— Begin TEXT —

On Tail Recursion Elimination

PostsOn Tail Recursion Elimination


There was a bit of a controversial post on Guido van Rossum’s blog that I thought deserved a little comment.

To sum up Guido’s argument, he doesn’t feel like implementing Tail Recursion Elimination (henceforth referred to as TRE) in Python because:
  1. Stack traces help debug, TRE makes them useless
  2. TRE Is Not An Optimization (it creates a class of code that explodes without it)
  3. Guido does not subscribe to the “Recursion is the basis of all programming” idea
  4. Due to Python’s highly dynamic namespaces, it’s very nontrivial to know if a call is a recursion.
The funny thing is that, even though I am a big supporter of TRE, I actually agree with all of these points.  Taking them in turn:
Stack traces are critical to debugging code.  Ruby and Erlang both started out with uglier stack traces than they have today.  They were adjusted because they are important.  Similarly, the most difficult Python frameworks have always been that way due to their affect on stack traces.  Zope and Twisted–I mean you.  Zope would create absolutely titanic stack traces.  Twisted, on the other hand, creates virtually no useful stack traces (as a consequence of the deferred model).
While I find this to be telling, I would caution against considering this in the context of TRE.  Why?  Simple.  Some styles of programming don’t generate good stack traces.  As an example, consider the construct of a loop.  Loops don’t generate stack traces.  When code explodes in a loop, you have no idea what state led-up to that explosion.  Does that mean that loops are “bad”?  No.  It simply means that what we want is not a stack-trace, but rather information about what led up to the failure.
For some classes of code, stack-traces provide that fairly economically.  The catch is that other types of code don’t benefit from them at all.  Guido’s statement that you can trivially rewrite any TRE function as a loop is very practical, but it actually detracts from his point.  It’s pretty clear that the type of code that benefits from tail recursion doesn’t benefit from stack-traces.  This means that effectively he’s deciding that Python just doesn’t tailor to a certain type of code.  I’m mildly opposed to this and I think there’s a good case for a type of TRE in Python.

— End TEXT —

REQUIRED TASK A: Rewrite the records as a JSON list of strings, one string per line, leaving out blank lines. Begin at the first line of the records and stop after the line containing "(x=859, y=99)".

— Begin MATERIAL FOR THIS EXERCISE —

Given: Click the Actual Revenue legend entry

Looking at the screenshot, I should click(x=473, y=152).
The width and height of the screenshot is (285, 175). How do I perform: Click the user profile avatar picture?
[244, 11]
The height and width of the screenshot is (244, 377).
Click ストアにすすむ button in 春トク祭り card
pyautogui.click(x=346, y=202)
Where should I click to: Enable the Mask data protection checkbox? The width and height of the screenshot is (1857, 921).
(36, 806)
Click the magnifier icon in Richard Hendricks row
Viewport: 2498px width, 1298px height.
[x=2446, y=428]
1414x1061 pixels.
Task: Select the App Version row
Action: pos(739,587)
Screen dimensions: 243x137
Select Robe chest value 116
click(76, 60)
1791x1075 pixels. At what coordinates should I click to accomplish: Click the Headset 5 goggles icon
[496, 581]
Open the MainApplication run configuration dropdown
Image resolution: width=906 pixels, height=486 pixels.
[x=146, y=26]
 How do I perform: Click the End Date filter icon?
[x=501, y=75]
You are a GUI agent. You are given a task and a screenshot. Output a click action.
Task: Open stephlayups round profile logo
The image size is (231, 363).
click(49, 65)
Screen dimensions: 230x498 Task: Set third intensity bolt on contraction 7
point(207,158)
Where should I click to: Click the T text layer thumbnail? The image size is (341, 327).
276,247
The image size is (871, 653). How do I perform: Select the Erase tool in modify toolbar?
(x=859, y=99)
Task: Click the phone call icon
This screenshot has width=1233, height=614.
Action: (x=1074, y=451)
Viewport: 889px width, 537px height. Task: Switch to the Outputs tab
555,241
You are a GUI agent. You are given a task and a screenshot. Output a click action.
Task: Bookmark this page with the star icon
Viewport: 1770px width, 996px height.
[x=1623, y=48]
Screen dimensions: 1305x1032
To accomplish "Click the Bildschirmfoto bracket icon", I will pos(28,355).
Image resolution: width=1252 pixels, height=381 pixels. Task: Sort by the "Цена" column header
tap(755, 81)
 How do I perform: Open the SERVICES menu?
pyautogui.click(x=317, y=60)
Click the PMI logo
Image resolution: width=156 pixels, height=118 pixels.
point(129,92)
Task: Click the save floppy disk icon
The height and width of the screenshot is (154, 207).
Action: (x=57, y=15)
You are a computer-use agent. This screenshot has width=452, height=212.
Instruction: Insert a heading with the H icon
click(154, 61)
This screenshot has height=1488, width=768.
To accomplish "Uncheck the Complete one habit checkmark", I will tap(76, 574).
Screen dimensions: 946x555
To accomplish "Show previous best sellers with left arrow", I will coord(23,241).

— End MATERIAL FOR THIS EXERCISE —

REQUIRED TASK B: For each statement, say whether the tail recursion post agrees with it. Answer yes or no, and quote the deciding words from the post. (i) The writer disagrees with all of Guido's points. (ii) Twisted produces virtually no useful stack traces. (iii) Loops generate stack traces.

EXERCISE OUTPUT A:
[
  "Given: Click the Actual Revenue legend entry",
  "Looking at the screenshot, I should click(x=473, y=152).",
  "The width and height of the screenshot is (285, 175). How do I perform: Click the user profile avatar picture?",
  "[244, 11]",
  "The height and width of the screenshot is (244, 377).",
  "Click ストアにすすむ button in 春トク祭り card",
  "pyautogui.click(x=346, y=202)",
  "Where should I click to: Enable the Mask data protection checkbox? The width and height of the screenshot is (1857, 921).",
  "(36, 806)",
  "Click the magnifier icon in Richard Hendricks row",
  "Viewport: 2498px width, 1298px height.",
  "[x=2446, y=428]",
  "1414x1061 pixels.",
  "Task: Select the App Version row",
  "Action: pos(739,587)",
  "Screen dimensions: 243x137",
  "Select Robe chest value 116",
  "click(76, 60)",
  "1791x1075 pixels. At what coordinates should I click to accomplish: Click the Headset 5 goggles icon",
  "[496, 581]",
  "Open the MainApplication run configuration dropdown",
  "Image resolution: width=906 pixels, height=486 pixels.",
  "[x=146, y=26]",
  " How do I perform: Click the End Date filter icon?",
  "[x=501, y=75]",
  "You are a GUI agent. You are given a task and a screenshot. Output a click action.",
  "Task: Open stephlayups round profile logo",
  "The image size is (231, 363).",
  "click(49, 65)",
  "Screen dimensions: 230x498 Task: Set third intensity bolt on contraction 7",
  "point(207,158)",
  "Where should I click to: Click the T text layer thumbnail? The image size is (341, 327).",
  "276,247",
  "The image size is (871, 653). How do I perform: Select the Erase tool in modify toolbar?",
  "(x=859, y=99)"
]

EXERCISE OUTPUT B:
(i) No: "I actually agree with all of these points."
(ii) Yes: "Twisted, on the other hand, creates virtually no useful stack traces (as a consequence of the deferred model)."
(iii) No: "Loops don’t generate stack traces."